«Quell'uomo mi puntò la pistola in faccia: ora aiuto le altre donne a denunciare»

L'associazione Volo libera si occupa della violenza sulle donne
di Maria Lombardi
3 Minuti di Lettura
Venerdì 17 Maggio 2019, 13:17 - Ultimo aggiornamento: 17:20

L'utima richiesta di aiuto che Lucia ha ricevuto è di qualche giorno fa. La telefonata di una mamma che non vive più: sospetta che lo zio abusi della figlia adolescente. Più che un sospetto. Lucia l'ha ascoltata, l'ha stretta a sè, le ha dato consigli e insieme hanno preparato la denuncia. Come fa da quattro anni ormai. Squilla il telefono dell'associazione romana per le donne vittima di violenza "Volo libera" (numero 3667037105) e dall'altra parte c'è sempre Lucia. «Mi aiutano due psicoterapeute e degli avvocati, ma il primo contatto è sempre con me.  So bene cosa provano, tutto quello che ho provato io sulla mia pelle, scatta subito un’empatia. La loro storia è la mia».

​La Spoon River delle donne: una vittima ogni 60 ore

Maria: «Mia figlia ustionata stava per morire, ma quelle cicatrici sono diventate la mia forza»

Anche Lucia ha subito una violenza. «Avevo 34 anni, lavoravo, giravo il mondo, avevo già una figlia.
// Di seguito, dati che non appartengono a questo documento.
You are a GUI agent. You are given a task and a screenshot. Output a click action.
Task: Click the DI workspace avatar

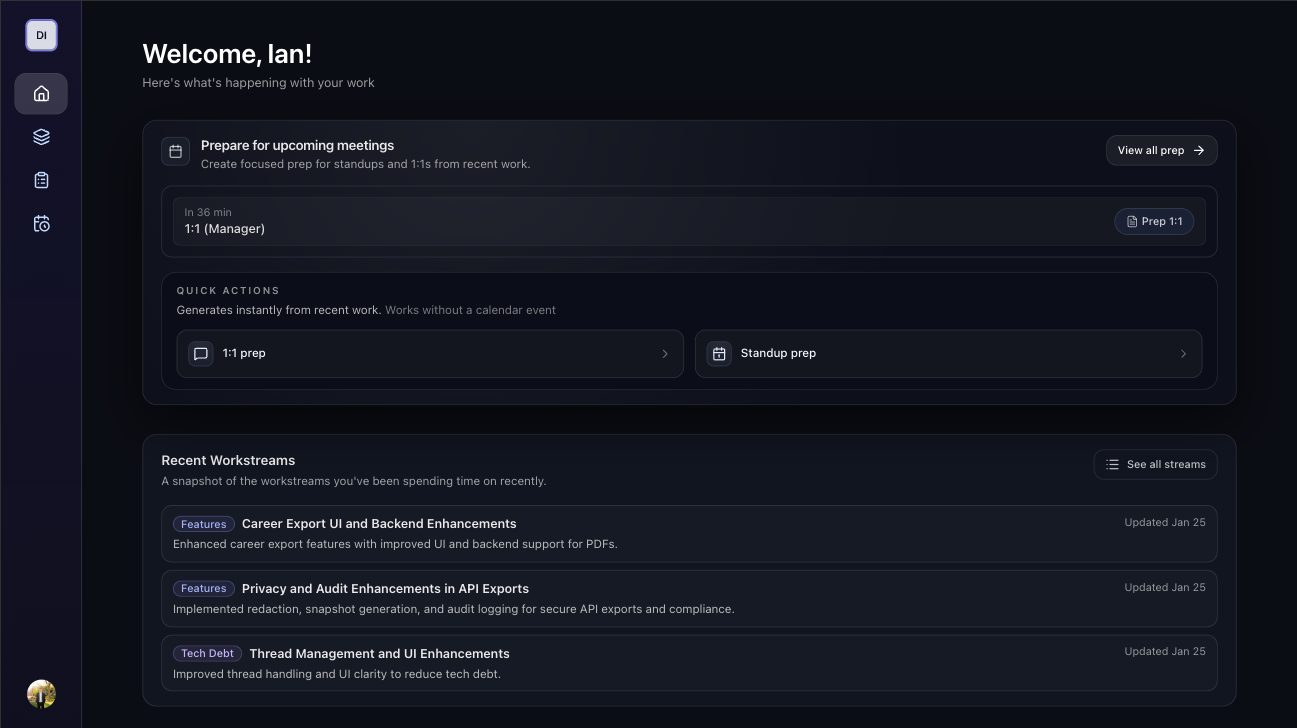click(41, 35)
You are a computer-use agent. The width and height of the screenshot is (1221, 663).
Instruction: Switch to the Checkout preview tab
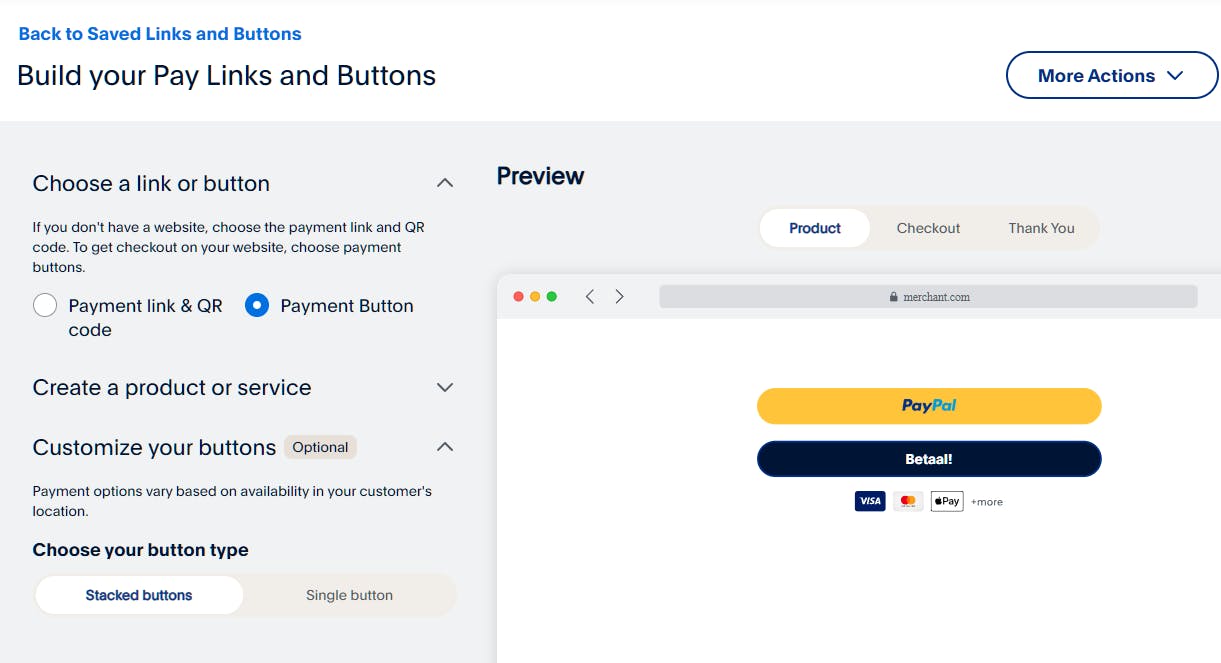pos(928,228)
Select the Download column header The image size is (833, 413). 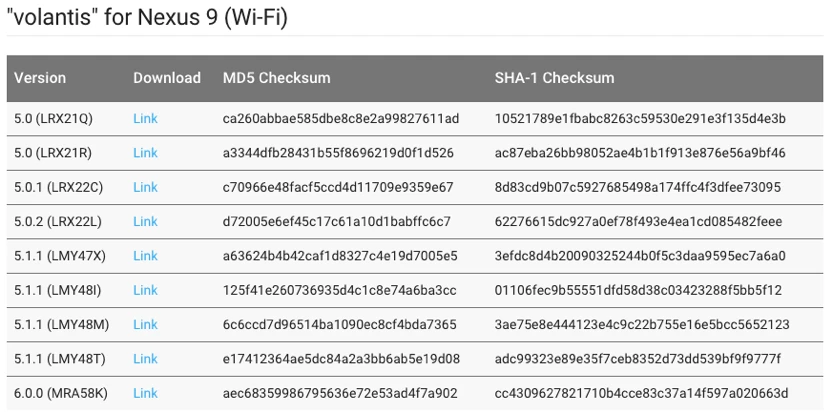tap(167, 78)
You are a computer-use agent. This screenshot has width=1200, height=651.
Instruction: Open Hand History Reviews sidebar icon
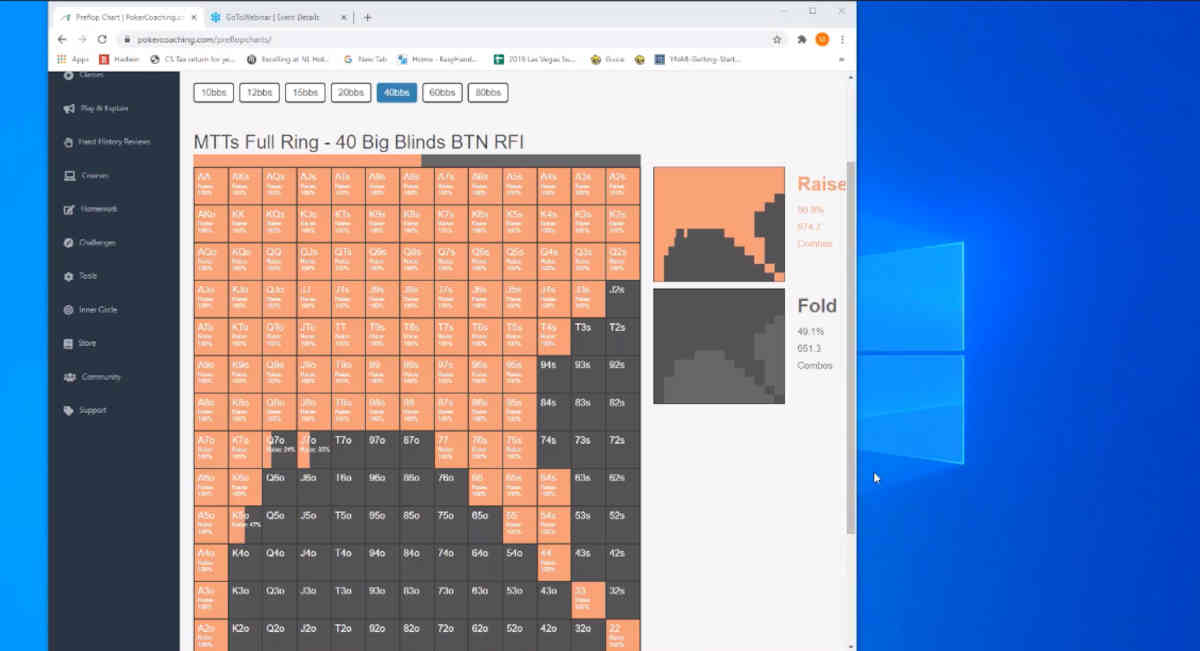pyautogui.click(x=69, y=142)
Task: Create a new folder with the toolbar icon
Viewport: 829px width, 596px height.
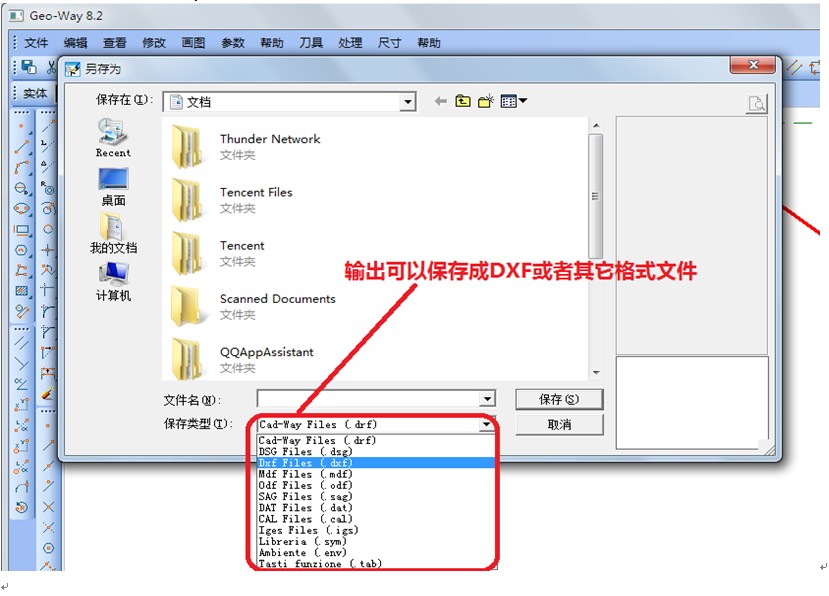Action: (x=486, y=101)
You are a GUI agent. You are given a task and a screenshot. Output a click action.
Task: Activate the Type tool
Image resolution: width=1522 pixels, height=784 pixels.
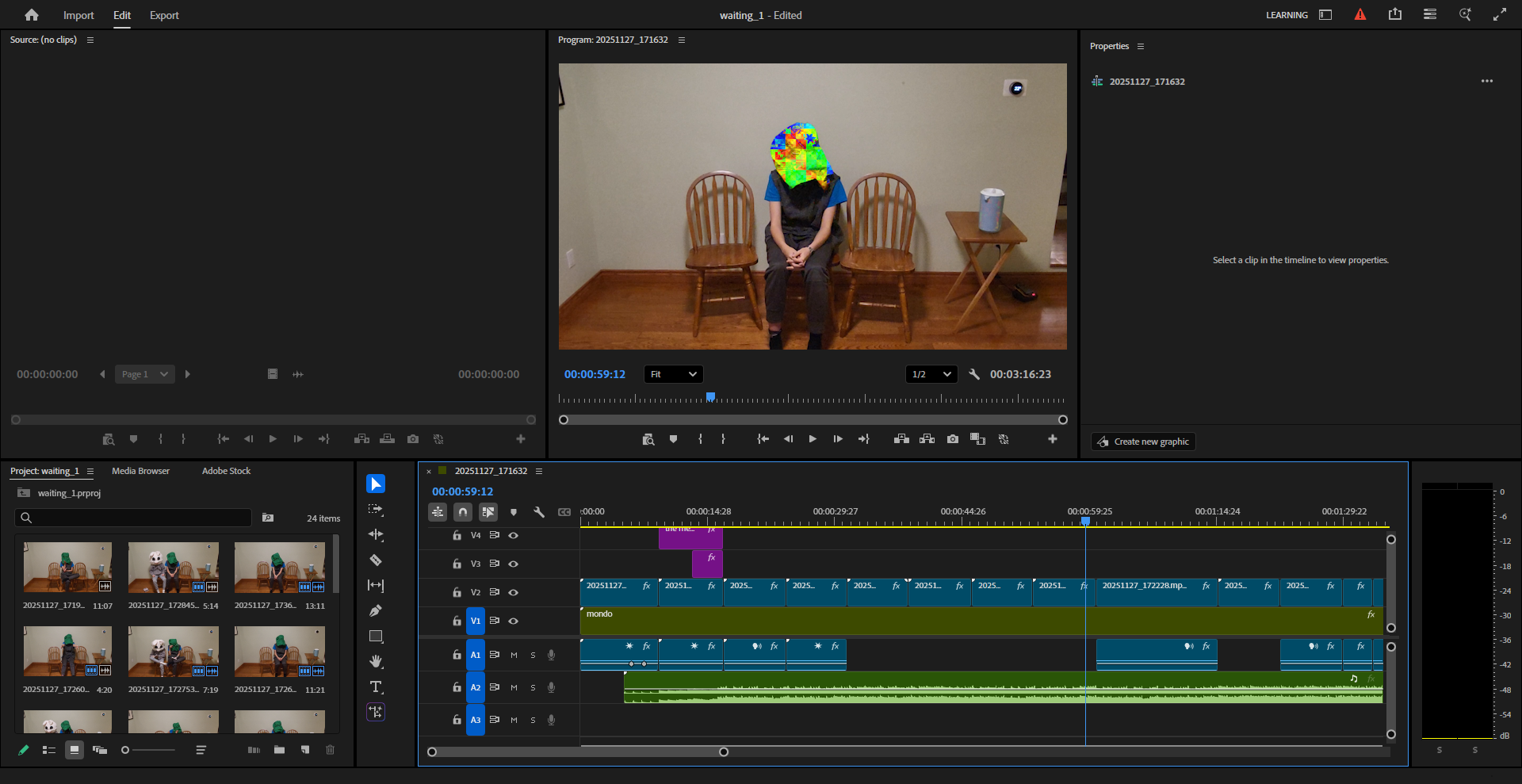[x=376, y=687]
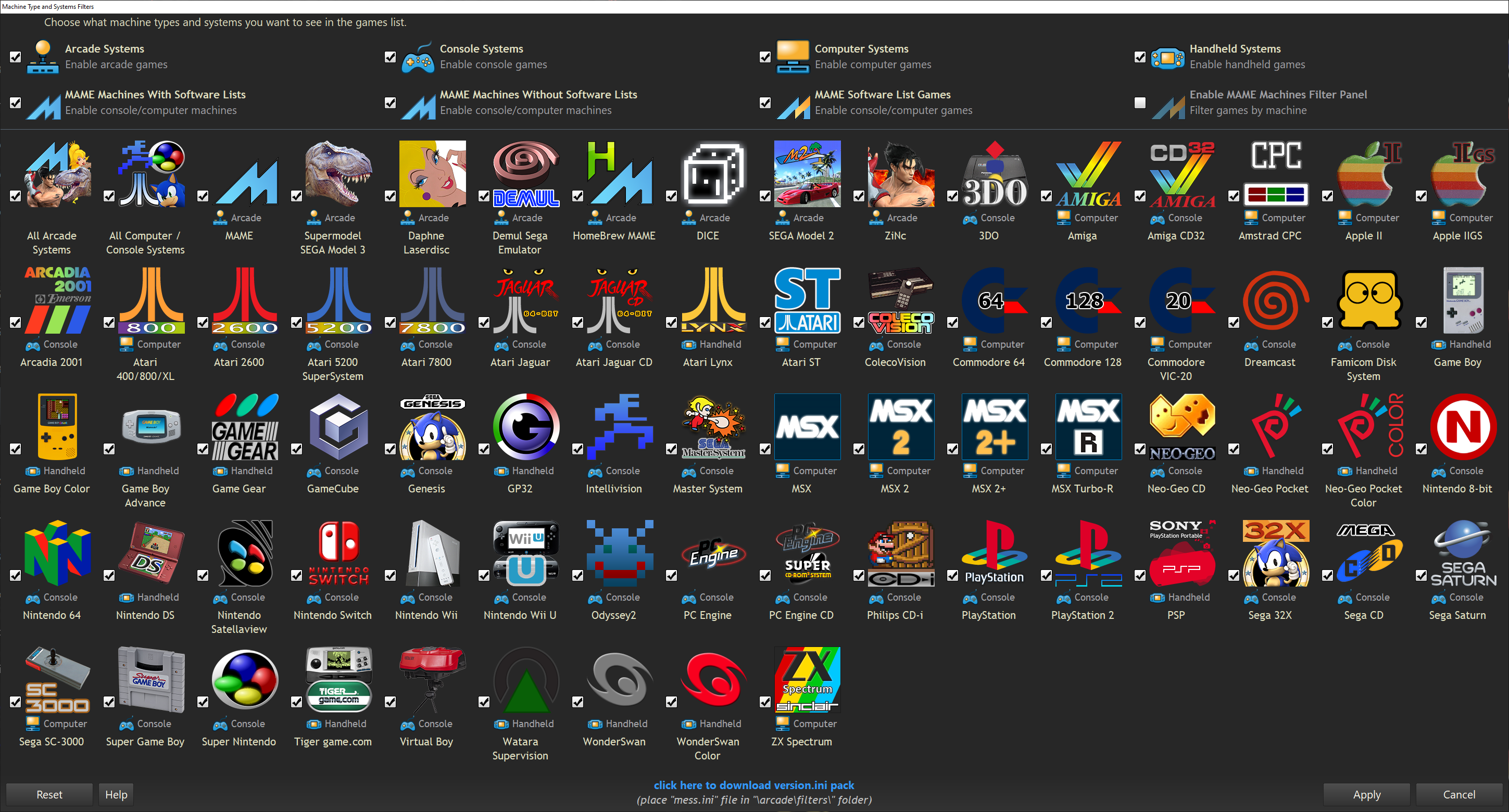Uncheck the PlayStation 2 system checkbox
This screenshot has width=1509, height=812.
click(x=1046, y=576)
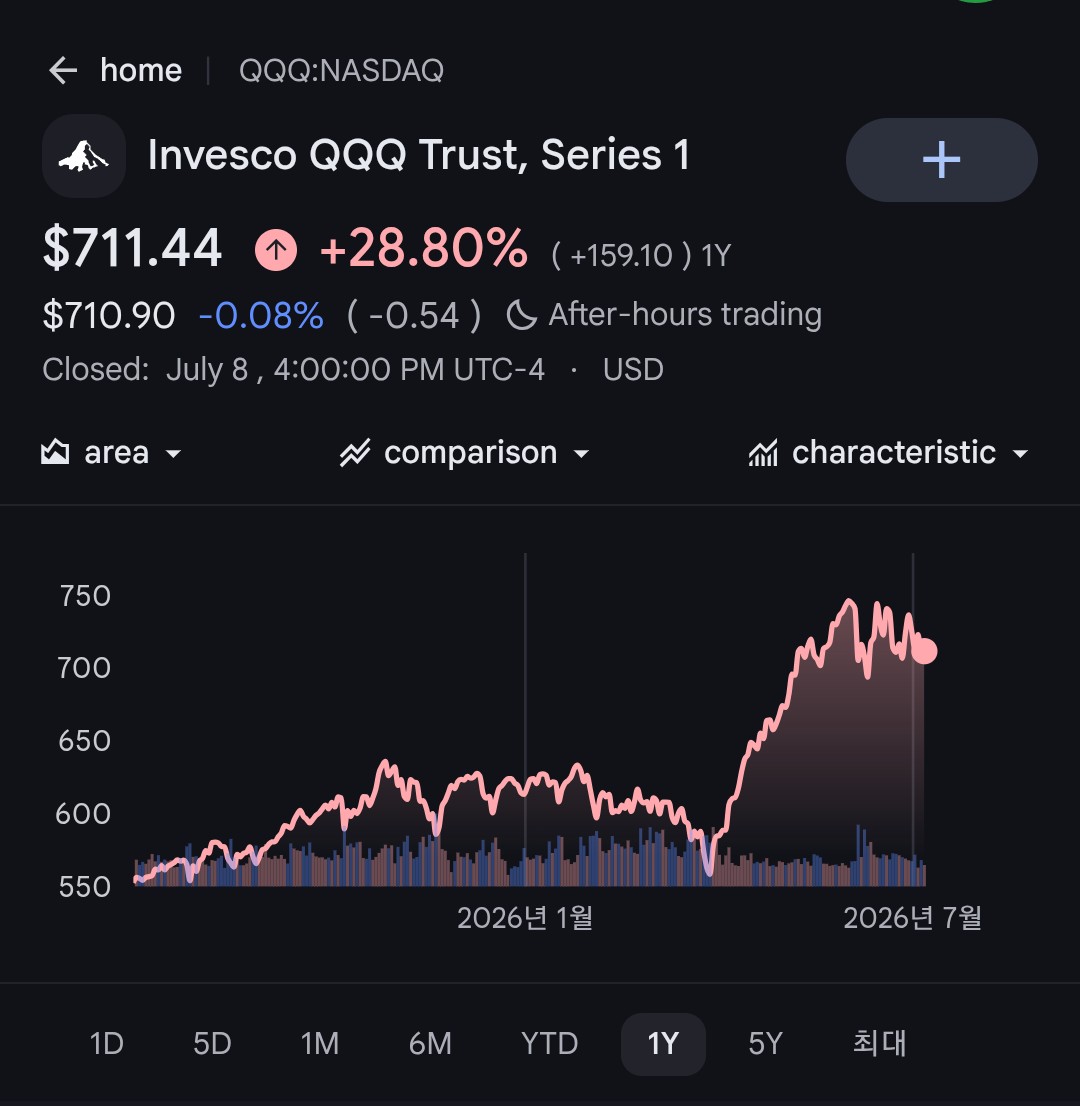
Task: Tap the after-hours moon icon
Action: [x=521, y=315]
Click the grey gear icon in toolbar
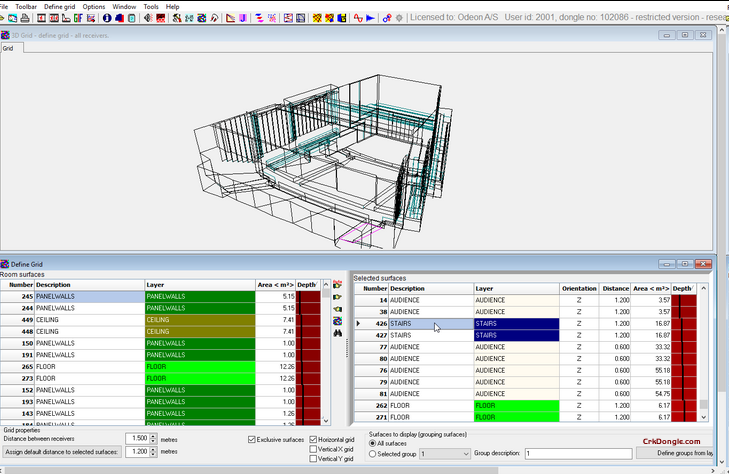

Mica ero una sprovveduta. Lui mi ha puntato la pistola addosso, pensavo che da un momento all’altro mi avrebbe sparato». Lucia immobile sul pavimento, i vestiti strappati. «Mi ha picchiata, non so come sono riuscita a scappare e chiudermi in bagno. Ricordo le parole che mi urlava dietro la porta: tu non vali niente, lo sai no? Voleva dire: le tue parole non valgono niente contro le mie». Quell'uomo portava la divisa, era un amico di famiglia. «Mi fidavo, l'ho ricevuto in casa. Mi ero rivolta a lui per denunciare un ex fidanzato che mi perseguitava. Al tempo non c’era il reato di stalking. E invece..Non l'ho denunciato per paura, mia figlia era piccola, temevo che non mi avrebbero creduto. Mi sentivo una miracolata».
 



Un silenzio lungo 9 anni, poi Lucia trova la forza di parlare, lo fa in un libro  “La mia storia, la mia estate”. Ci mette tutto, anche il coraggio del suo nome: Lucia Favoccia. Gli anni in cui è stata tormentata dall'ex che non la lasciava vivere, «era la mia ombra». E la sera della pistola, l’uniforme e il terrore, «pensavo che m’avrebbe uccisa». Non l’ha fatto, o forse un po’ sì. «Continuavo a fare la vita di sempre, come se niente fosse successo: lavoravo, viaggiavo, facevo la mamma. Ma la vita era un’altra ormai. Ci ha messo tanto a uscirne. Ho lasciato il mio lavoro di truccatrice per grandi aziende, era un ottimo lavoro. Ho preso la laurea in Scienze sociali, ho seguito un corso per operatrice in centri antiviolenza e ho creato la mia associazione. Aiutiamo donne, disabili, minori e anziani. Anche le donne anziane sono vittime di violenze, casi che restano sommersi. Fino a un paio di anni fa avevamo uno sportello , nel XV Municipio. Poi ci hanno mandate via purtroppo e ora ci appoggiamo a un centro anziani e ad altre associazioni».
Lucia tiene anche corsi anti-violenza nelle scuole. Il telefono sempre acceso, per tutte quelle che hanno una storia da raccontare. La sua stessa storia.